Public Health said it had received 41 complaints about the restaurant by Thursday afternoon, and Lepejian said the department issued him a $500 fine on Thursday.
But he also claimed that, when he called the Burbank Police Department asking if officers would come to his restaurant if he violated the state’s health order, he was told they would not get involved.
Sgt. Derek Green, a spokesman for the BPD, said in an email that “Burbank Police will still focus on education first and provide advisals to any business not complying. If further action is warranted, the City License and Code, Police Department and L.A. County Public Health Department will work together to address any issues.”
He did not respond to a followup email asking if Lepejian’s account was accurate.
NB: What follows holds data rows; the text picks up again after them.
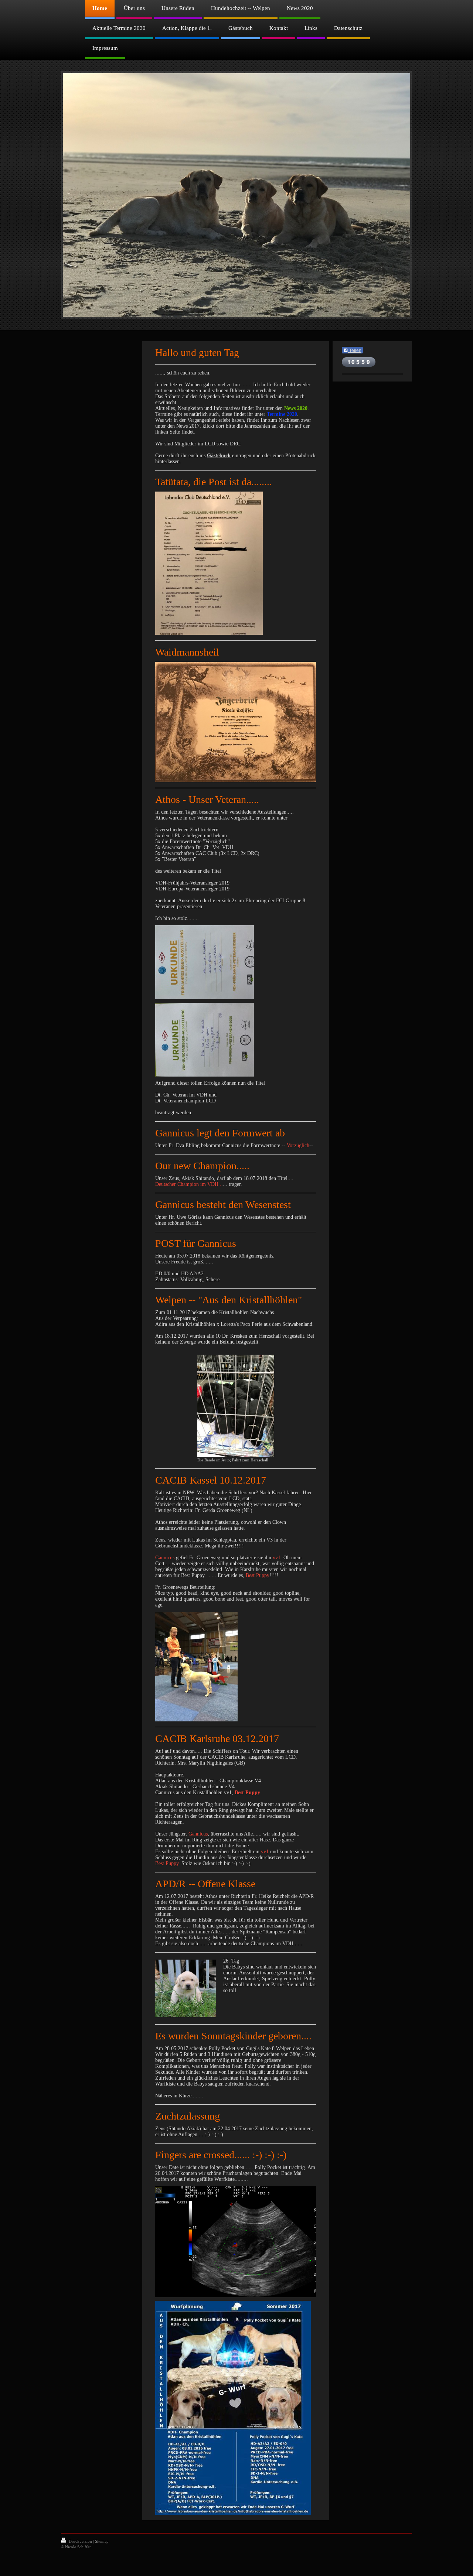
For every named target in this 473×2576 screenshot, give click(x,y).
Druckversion (80, 2541)
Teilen (354, 350)
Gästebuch (219, 455)
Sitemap (102, 2541)
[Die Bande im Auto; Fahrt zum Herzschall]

The local Chamber of Commerce and City Council have expressed concern for restaurants languishing under closure orders, with the latter group unanimously voting Tuesday to urge the county Board of Supervisors to reconsider its ban on outdoor dining.
According to a staff report submitted to the City Council, local restaurants surveyed after the county ban went into effect in late November reported at least a 60% reduction in business over the Thanksgiving holiday, claiming losses that ranged from $10,000 to $865,000. All of the businesses surveyed said they had to lay off workers or cut employees’ hours.
Because the state’s health order supersedes the county’s, Burbank’s move is mostly symbolic. A lawsuit against L.A. County succeeded this week, with a judge finding that the public health department had insufficient evidence for the order’s efficacy and did not conduct “an appropriate risk-benefit analysis,” prohibiting it from extending the order beyond Wednesday, Dec. 16. Council members also argued that the surge in COVID-19 cases is due to private gatherings, not outdoor dining.
“We’re asking to be part of this conversation, and we’re asking that we just don’t get hit over the head,” Councilwoman Emily Gabel-Luddy said Tuesday, suggesting that the county allow exceptions for some cities.
The California health order banning in-person dining and restricting retail capacity after intensive care unit capacities fall below 15% will last until at least Dec. 27 in Southern California.
Lepejian admitted that, if officials “put their money where their mouth is” and offered some financial assistance to businesses unable to offer inperson services, they would have more credibility. But he still argued that he would have eventually opened up his restaurant, though he acknowledges that some might not be comfortable with going outside during the pandemic.
Lucas Lepejian, Baret’s 20-year-old son who helps run Tinhorn Flats, admitted that he is a bit worried about the county or city cracking down on the restaurant for reopening, but said there is little left to lose.
“We want everyone and all restaurants to join us,” he added. “It’s a personal and business thing at this point.”